Was Sophocles play “Oedipus at Colonus” an extended allegory about Athens and Sparta’s ongoing conflict?
Our book club held discussions at Hour 25 on Sophocles' final play; “Oedipus at Colonus”. The plot centers on what to do with Oedipus, his pollution and the plague it might bring up Thebes. I discussed this in a previous post or two.
An active member of our community kaoru9282 pointed out that Sophocles wrote a prequel to this Oedipus at Colonus titled “Oedipus Tyrannous” She wrote, “A year before OT was produced, Athens suffered a terrible plague. Pericles died in that plague.” She further writes of Athens; “In terms of the plague, the historians estimate the death toll to be anywhere from 1/3 to 1/2 of the population, and some even say it was close to 2/3.” She wondered if the audience would have recognized Pericles in the figure of Oedipus.
The consequences of Pericles reign in Athens were the plague Kaoru describes, eventual conquest by Sparta and the reign of terror of the Thirty Tyrants. Oedipus at Colonus was written when democracy had been abolished and was produced two years after the Athenians threw off the yoke of Spartan rule.
The comparison of Pericles to Oedipus, made me wonder if we should compare Sparta to Thebes. In the play the Athenians fought the Thebans (off stage); in history the Athens of Pericles fought the Spartans. In the play Thebes had two kings, historically the Spartan constitution required two kings.
So is “Oedipus at Colonus” an extended allegory? Was it written at great risk to the playwright and hence in allegorical form. Was the poet in fact writing about the animosity between Athens and Sparta?

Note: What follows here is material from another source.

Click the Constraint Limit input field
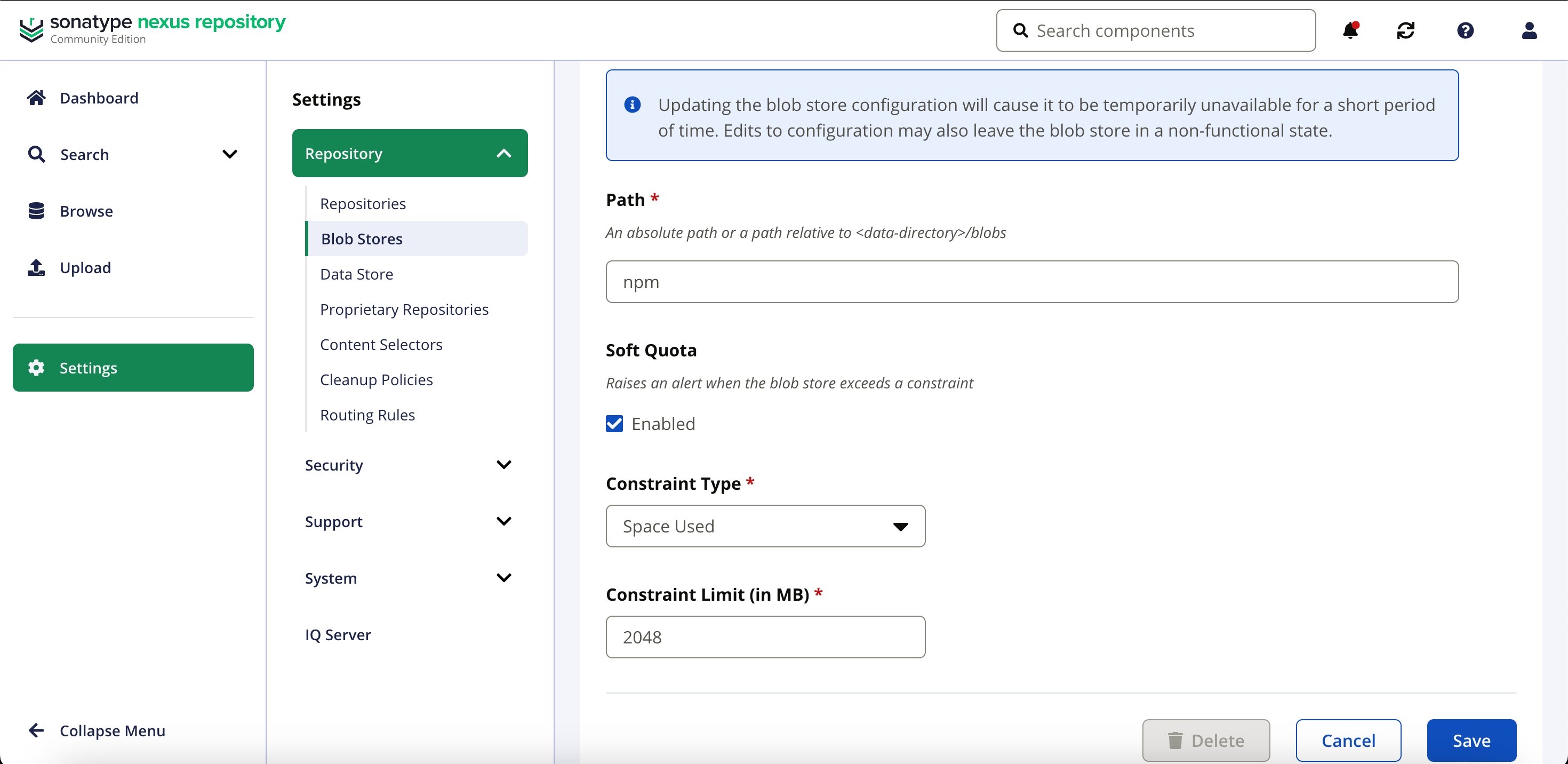This screenshot has width=1568, height=764. [765, 637]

Discussing inconsistences within the story line and unexpected comments might lead us to look for deeper significance in places.
“The all-seeing Eumenides the people here would call them: but other names please elsewhere.” (44) The mention of the Eumenides rather that Erinyes is unexpected because the worship of the Eumenides was not introduced for another two generations. (The death of Oedipus, ignited the first of the Theban wars where Tydeus died. Tydeus’ son Diomedes fought at Troy. After the Trojan War Agamemnon’s son Orestes, helped institute the worship of the Eumenides.) Would the audience who’d suffered two generations of persecution from the Spartans recall that Orestes, was a Spartan king?
Threshold for Descending,
“Threshold for Descending… which was where Theseus and Peirithoos had made their faithful covenant “ 1591-5 Another inconsistency within the story line which might make us suspicious that the poet is pointing us to something else.

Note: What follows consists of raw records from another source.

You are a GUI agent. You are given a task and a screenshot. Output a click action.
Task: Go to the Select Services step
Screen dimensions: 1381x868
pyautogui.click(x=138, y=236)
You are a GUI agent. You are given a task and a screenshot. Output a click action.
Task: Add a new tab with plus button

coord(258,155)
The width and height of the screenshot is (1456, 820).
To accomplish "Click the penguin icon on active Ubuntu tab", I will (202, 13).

The faithful covenant that Theseus and Peirithoos in their old age was to attain each other new wives. In the play Theseus is still a viral man. Sort of odd. The result of their rash oath was the kidnapping of an underage princess named Helen, their binding in Hades, a Spartan invasion during their absence lead by the twin princes Castor and Polydeuces to recover their sister.
“this city (Athens) unscathed by the men born of the Dragon’s teeth.” 1553 Legend has it that Cadmus’ close companions at the founding of Thebes were the men born of the dragon’s teeth he planted at Athena’s suggestion. These men are called Sparti. Would the traumatized audience ignore the pun?

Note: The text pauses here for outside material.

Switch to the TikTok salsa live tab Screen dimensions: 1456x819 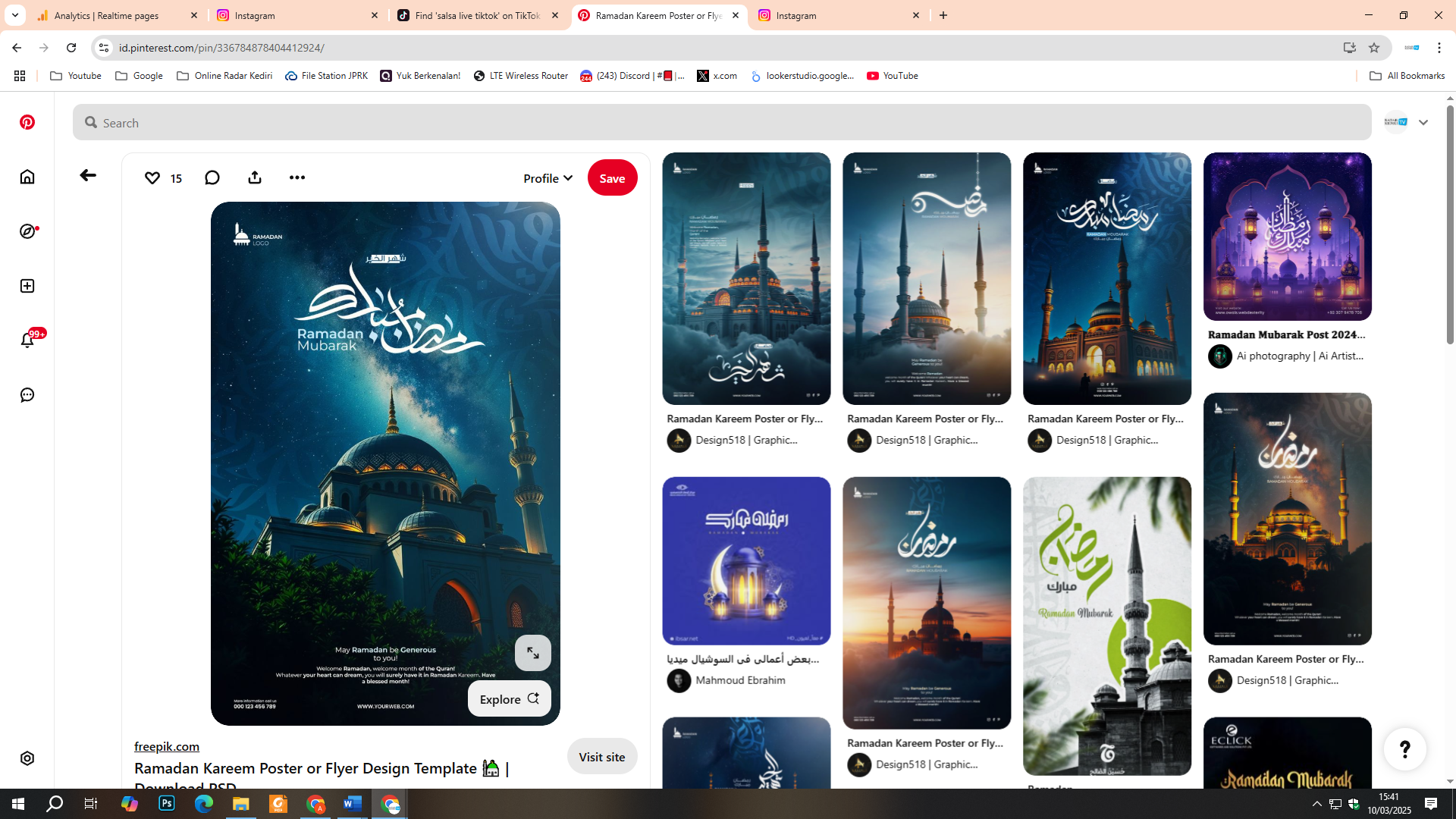tap(478, 15)
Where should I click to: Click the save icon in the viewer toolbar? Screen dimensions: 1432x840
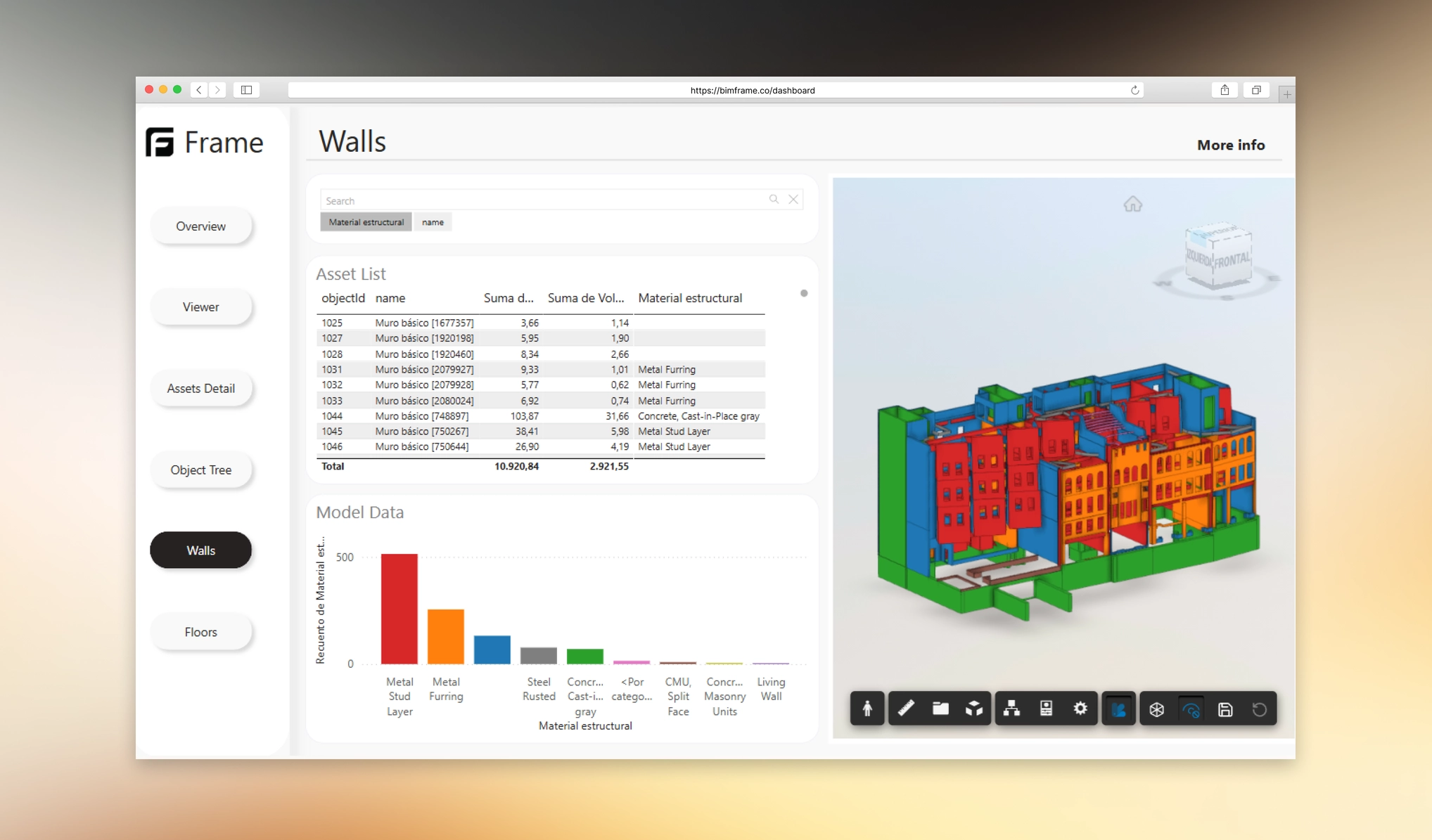(x=1226, y=709)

In the opening line of the play Oedipus refers to himself as an old man, “Child of a blind old man, Antigone…” Old? He left Corinth a young man, married soon after, has two daughters called maidens rather than women and his first grandchild is still a baby. He is forty if not younger! How can Sophocles call Oedipus old? Easy, if Sophocles is actually talking about Pericles. Pericles was 66 when he died.
I have to end my analysis here today. I am not sure where it leads. Readers please respond with your thoughts. When time allows I hope to do a word search in the Greek for “ainos” ; a word that often signals a deeper meaning to the text and the “sparti”.